Biochim Biophys Acta. 2013 Apr;1832(4):574-84. doi: 10.1016/j.bbadis.2013.01.013. Epub 2013 Jan 23.
ER stress triggers myocardial contractile dysfunction while effective therapeutic regimen is still lacking. Mitochondrial aldehyde dehydrogenase (ALDH2), an essential mitochondrial enzyme governing mitochondrial and cardiac function, displays distinct beneficial effect on the heart. This study was designed to evaluate the effect of ALDH2 on ER stress-induced cardiac anomalies and the underlying mechanism involved with a special focus on autophagy. WT and ALDH2 transgenic mice were subjected to the ER stress inducer thapsigargin (1mg/kg, i.p., 48h). Echocardiographic, cardiomyocyte contractile and intracellular Ca(2+) properties as well as myocardial histology, autophagy and autophagy regulatory proteins were evaluated. ER stress led to compromised echocardiographic indices (elevated LVESD, reduced fractional shortening and cardiac output), cardiomyocyte contractile and intracellular Ca(2+) properties and cell survival, associated with upregulated autophagy, dampened phosphorylation of Akt and its downstream signal molecules TSC2 and mTOR, the effects of which were alleviated or mitigated by ALDH2. Thapsigargin promoted ER stress proteins Gadd153 and GRP78 without altering cardiomyocyte size and interstitial fibrosis, the effects of which were unaffected by ALDH2. Treatment with thapsigargin in vitro mimicked in vivo ER stress-induced cardiomyocyte contractile anomalies including depressed peak shortening and maximal velocity of shortening/relengthening as well as prolonged relengthening duration, the effect of which was abrogated by the autophagy inhibitor 3-methyladenine and the ALDH2 activator Alda-1. Interestingly, Alda-1-induced beneficial effect against ER stress was obliterated by autophagy inducer rapamycin, Akt inhibitor AktI and mTOR inhibitor RAD001. These data suggest a beneficial role of ALDH2 against ER stress-induced cardiac anomalies possibly through autophagy reduction.

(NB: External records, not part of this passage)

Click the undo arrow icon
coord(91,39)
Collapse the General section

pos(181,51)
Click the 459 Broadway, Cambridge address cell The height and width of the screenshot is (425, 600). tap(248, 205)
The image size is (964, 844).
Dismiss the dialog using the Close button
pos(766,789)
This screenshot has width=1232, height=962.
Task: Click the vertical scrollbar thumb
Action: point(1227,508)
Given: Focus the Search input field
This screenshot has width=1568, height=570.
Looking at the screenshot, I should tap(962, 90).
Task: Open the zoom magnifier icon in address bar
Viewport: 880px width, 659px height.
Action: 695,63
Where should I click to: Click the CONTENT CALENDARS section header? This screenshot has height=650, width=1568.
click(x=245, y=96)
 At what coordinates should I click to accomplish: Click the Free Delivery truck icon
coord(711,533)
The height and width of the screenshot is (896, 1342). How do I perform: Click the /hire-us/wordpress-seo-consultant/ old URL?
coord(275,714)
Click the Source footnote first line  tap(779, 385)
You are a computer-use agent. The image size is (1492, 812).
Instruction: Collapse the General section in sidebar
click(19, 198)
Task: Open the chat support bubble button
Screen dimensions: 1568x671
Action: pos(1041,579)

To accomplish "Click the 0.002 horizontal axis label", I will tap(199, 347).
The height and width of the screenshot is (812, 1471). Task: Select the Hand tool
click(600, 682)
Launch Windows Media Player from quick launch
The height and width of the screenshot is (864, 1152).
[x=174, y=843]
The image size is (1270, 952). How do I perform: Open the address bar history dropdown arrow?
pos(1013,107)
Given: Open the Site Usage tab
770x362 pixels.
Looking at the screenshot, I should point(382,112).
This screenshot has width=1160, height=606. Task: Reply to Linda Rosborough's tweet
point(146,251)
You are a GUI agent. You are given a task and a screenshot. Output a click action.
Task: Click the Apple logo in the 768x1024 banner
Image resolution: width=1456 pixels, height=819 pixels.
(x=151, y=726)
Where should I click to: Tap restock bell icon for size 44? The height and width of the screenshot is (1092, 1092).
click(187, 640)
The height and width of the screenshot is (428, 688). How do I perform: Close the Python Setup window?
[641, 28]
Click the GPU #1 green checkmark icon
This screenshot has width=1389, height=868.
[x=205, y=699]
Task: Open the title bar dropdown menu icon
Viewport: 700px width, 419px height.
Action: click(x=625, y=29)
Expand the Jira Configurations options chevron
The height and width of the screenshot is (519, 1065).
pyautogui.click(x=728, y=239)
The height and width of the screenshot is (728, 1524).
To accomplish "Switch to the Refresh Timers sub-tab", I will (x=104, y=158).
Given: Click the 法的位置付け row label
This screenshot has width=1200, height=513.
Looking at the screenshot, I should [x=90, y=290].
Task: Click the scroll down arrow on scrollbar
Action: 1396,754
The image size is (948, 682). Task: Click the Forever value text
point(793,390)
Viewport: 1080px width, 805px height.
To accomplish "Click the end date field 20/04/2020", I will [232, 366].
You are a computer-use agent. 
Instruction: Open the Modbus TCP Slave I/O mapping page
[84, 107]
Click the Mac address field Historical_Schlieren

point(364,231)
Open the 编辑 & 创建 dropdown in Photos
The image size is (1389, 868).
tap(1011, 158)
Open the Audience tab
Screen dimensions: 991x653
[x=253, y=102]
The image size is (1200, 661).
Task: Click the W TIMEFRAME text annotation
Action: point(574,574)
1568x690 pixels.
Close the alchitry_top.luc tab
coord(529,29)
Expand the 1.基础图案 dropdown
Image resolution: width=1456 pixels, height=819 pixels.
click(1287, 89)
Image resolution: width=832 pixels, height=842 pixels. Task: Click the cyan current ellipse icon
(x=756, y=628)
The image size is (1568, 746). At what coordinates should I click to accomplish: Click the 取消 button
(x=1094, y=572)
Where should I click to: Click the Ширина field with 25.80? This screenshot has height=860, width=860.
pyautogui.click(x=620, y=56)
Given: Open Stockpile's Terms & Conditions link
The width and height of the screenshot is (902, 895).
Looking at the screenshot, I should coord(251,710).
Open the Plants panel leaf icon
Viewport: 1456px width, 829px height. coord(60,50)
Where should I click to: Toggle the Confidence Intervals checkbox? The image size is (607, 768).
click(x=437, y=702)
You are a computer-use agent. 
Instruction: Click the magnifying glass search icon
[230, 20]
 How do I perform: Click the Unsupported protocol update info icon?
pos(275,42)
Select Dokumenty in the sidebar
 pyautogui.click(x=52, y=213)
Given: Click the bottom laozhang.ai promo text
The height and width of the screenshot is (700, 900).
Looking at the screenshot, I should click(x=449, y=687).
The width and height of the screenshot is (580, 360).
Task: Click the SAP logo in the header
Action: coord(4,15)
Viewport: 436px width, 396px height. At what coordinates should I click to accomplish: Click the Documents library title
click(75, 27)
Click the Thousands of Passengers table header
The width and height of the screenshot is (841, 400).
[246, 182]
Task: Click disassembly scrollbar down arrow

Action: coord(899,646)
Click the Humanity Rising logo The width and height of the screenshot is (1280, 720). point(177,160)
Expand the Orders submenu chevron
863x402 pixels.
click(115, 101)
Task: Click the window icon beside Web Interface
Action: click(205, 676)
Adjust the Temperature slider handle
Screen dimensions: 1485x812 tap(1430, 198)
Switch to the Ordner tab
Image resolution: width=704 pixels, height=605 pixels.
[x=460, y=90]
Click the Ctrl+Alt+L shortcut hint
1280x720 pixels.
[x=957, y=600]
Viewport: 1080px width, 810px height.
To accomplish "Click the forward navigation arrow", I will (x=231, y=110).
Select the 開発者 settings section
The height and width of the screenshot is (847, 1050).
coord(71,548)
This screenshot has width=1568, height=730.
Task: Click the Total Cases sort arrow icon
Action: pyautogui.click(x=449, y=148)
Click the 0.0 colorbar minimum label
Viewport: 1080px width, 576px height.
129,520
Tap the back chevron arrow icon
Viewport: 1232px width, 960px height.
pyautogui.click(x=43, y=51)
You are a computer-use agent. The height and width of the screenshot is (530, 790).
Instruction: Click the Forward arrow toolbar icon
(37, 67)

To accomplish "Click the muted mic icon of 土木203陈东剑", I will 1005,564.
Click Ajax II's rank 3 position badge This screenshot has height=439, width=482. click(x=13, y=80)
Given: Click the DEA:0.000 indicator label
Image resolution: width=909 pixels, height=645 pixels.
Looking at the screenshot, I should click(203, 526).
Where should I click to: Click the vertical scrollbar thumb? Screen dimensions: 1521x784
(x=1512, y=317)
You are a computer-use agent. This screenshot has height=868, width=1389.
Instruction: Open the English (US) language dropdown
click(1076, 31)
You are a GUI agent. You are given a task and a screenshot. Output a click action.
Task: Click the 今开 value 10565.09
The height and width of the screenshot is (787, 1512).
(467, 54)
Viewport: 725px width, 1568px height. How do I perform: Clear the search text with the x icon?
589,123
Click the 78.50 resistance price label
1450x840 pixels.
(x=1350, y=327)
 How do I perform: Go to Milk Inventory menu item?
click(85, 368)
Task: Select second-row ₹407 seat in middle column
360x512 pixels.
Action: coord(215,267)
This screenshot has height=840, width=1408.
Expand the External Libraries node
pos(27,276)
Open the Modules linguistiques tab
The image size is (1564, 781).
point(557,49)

内质网应激引发心肌收缩功能障碍,而目前仍缺乏有效的治疗方案。线粒体醛脱氢酶2(ALDH2)是一种调控线粒体和心脏功能的重要线粒体酶,对心脏具有明显的有益作用。本研究旨在评估ALDH2对内质网应激诱导的心脏异常的影响及其潜在机制,特别关注自噬。将野生型和ALDH2转基因小鼠用内质网应激诱导剂毒胡萝卜素(1mg/kg,腹腔注射,48小时)处理。评估超声心动图、心肌细胞收缩和细胞内Ca(2+)特性以及心肌组织学、自噬和自噬调节蛋白。内质网应激导致超声心动图指标受损(左室舒张末期内径升高、缩短分数和心输出量降低)、心肌细胞收缩和细胞内Ca(2+)特性以及细胞存活受到影响,同时自噬上调,Akt及其下游信号分子TSC2和mTOR的磷酸化受到抑制,而ALDH2可减轻或缓解这些影响。毒胡萝卜素可促进内质网应激蛋白Gadd153和GRP78的表达,而不改变心肌细胞大小和间质纤维化,ALDH2对其无影响。体外使用毒胡萝卜素处理模拟了体内内质网应激诱导的心肌细胞收缩异常,包括峰值缩短和缩短/再延长最大速度降低以及再延长持续时间延长,自噬抑制剂3-甲基腺嘌呤和ALDH2激活剂Alda-1可消除这种影响。有趣的是,自噬诱导剂雷帕霉素、Akt抑制剂AktI和mTOR抑制剂RAD001可消除Alda-1对内质网应激的有益作用。这些数据表明ALDH2可能通过减少自噬对内质网应激诱导的心脏异常发挥有益作用。